To expect family to follow our parenting choices when looking after DS?

208 replies

tiredmama2020 · 27/07/2021 06:55

Will be going back to work 3 days per week in a couple of months. Husband works away from home for weeks at a time. Very lucky that my sister and MIL have offered to look after DS - it works out they’ll cover 6 days per month between then and DH will be there the rest of the month so won’t need their help.

If family look after your child - how much do you expect them to follow your parenting choices?
I’m very grateful that MIL has offered help but she’s making comments already that are making me a bit nervous that we’re going to have issues when the time comes 😓

A few examples:

  • weaning is going well. Home cooking all his meals and he’s eating a great variety and loving his food. MIL “can’t wait until she gets to be in charge and can finally get some ‘proper’ baby food into him” - she absolutely insists that baby’s NEED jars of puddings and Rusks after each meal. Obviously the odd one of these things isn’t going to do him any harm if she did give him one but personally, I don’t believe he needs any.
  • he’s 9m old currently and napping twice a day. He’s definitely a baby who thrives off routine. I’m not super strict on it at all but. If we’re home, as soon as he shows signs of being tired I’ll get him in his sleeping bag and put him down in his cot with white noice and he’ll fall asleep - occasionally he’ll need rocked to sleep. MIL says he’s being “spoiled” and that a tired baby should sleep anywhere. No reason for him to be rocked/go to his cot. At that age hers would have just fallen asleep on their mat on the floor. If I’m out a walk with him and he’s not awake by the time we get home/back to the car and I have nothing else I need to be home for them I’ll keep walking with him until he wakes up - he sleeps better when the pram is moving. I don’t see an issue with it - he gets a better sleep, I get a bit more exercise, but MIL thinks it’s absolutely ridiculous.
  • I’m also very much “baby comes first” so if I’m in the middle of doing something and he cries/fusses/wants fed etc then I’ll stop what I’m doing. MIL believes that baby should fit into your life so should be left until you’re finished what you’re doing.

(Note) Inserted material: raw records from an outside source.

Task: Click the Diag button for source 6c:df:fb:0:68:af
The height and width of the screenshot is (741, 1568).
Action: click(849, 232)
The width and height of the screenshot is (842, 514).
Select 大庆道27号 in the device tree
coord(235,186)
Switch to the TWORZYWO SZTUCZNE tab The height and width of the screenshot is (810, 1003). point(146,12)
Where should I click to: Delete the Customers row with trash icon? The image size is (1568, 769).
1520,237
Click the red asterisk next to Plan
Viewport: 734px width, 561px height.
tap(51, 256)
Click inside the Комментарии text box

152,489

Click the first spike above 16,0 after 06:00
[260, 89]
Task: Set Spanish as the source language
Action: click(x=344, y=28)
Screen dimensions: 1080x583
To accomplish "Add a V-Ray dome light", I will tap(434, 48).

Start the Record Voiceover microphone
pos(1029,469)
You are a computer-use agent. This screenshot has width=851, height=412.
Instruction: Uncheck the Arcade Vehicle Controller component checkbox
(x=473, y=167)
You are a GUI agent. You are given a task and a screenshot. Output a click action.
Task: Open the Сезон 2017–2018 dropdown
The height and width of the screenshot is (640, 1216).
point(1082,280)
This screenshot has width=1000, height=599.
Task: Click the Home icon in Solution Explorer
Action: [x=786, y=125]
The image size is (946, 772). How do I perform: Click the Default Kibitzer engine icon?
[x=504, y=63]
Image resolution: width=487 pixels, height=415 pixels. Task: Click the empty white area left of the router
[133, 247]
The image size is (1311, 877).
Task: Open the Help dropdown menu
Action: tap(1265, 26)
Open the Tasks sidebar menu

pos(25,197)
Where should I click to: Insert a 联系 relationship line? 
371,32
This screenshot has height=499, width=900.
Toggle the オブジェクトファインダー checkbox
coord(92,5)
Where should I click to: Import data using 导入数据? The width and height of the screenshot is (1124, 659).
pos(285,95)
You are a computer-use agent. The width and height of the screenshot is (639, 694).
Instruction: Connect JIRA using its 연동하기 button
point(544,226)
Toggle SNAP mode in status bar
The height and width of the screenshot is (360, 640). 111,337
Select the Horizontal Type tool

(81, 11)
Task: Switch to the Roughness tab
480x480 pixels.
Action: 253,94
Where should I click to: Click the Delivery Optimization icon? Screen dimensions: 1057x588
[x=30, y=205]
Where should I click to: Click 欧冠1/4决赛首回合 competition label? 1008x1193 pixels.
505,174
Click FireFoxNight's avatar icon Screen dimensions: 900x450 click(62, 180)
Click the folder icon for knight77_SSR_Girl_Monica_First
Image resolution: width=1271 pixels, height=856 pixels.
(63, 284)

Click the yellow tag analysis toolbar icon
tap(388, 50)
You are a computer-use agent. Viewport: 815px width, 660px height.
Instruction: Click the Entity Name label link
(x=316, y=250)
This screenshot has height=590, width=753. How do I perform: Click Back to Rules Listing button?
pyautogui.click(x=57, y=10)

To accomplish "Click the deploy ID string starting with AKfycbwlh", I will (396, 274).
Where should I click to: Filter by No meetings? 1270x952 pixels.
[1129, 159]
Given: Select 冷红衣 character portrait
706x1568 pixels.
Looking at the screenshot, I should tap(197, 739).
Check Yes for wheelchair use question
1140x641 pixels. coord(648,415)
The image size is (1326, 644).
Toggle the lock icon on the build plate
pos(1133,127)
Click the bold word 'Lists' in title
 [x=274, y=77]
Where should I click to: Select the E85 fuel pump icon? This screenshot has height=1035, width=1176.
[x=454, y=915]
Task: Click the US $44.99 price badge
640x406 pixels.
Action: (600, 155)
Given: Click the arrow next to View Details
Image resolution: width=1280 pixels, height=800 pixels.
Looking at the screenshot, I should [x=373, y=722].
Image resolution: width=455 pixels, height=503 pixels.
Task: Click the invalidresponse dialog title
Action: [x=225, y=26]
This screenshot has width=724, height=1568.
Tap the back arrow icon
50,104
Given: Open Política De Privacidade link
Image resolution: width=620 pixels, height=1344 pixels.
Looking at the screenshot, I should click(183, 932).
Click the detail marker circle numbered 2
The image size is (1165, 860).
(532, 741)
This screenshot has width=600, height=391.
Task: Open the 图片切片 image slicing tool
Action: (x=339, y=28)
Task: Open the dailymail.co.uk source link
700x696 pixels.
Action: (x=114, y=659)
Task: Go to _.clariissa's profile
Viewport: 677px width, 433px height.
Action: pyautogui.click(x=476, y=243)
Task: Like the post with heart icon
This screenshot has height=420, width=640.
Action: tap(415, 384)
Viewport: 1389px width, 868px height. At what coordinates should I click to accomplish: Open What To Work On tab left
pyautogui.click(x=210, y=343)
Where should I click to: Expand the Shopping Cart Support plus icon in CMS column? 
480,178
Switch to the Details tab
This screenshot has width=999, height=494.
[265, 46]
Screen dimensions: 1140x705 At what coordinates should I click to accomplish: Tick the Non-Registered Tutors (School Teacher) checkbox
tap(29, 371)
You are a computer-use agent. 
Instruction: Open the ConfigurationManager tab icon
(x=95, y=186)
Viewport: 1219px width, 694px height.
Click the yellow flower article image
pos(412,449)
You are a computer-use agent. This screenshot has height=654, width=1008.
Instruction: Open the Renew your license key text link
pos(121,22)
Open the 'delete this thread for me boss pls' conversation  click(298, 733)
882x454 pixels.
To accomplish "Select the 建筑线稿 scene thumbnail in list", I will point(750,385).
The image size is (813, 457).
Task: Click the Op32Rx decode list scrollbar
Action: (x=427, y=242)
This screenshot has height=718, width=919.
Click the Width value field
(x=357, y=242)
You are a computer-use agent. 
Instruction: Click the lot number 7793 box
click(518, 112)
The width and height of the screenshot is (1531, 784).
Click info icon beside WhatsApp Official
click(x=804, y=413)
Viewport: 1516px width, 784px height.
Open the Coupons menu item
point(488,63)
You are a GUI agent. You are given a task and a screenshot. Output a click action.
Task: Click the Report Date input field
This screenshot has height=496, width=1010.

There are also another couple of issues regarding car seats (she says she doesn’t want him in the backseat of her car as she’ll find it easier to have him in the front. And she thinks rear facing is ‘ridiculous’) but she won’t be looking after him at all if she doesn’t follow car seat safety so they’re not an issue.

Obviously he needs to fit in with her day but she’ll be looking after him from our house - I’ll have his meals all prepared just ready to be heated etc. AIBU to expect her to feed him what we want and to follow his normal nap routine if they’re in the house?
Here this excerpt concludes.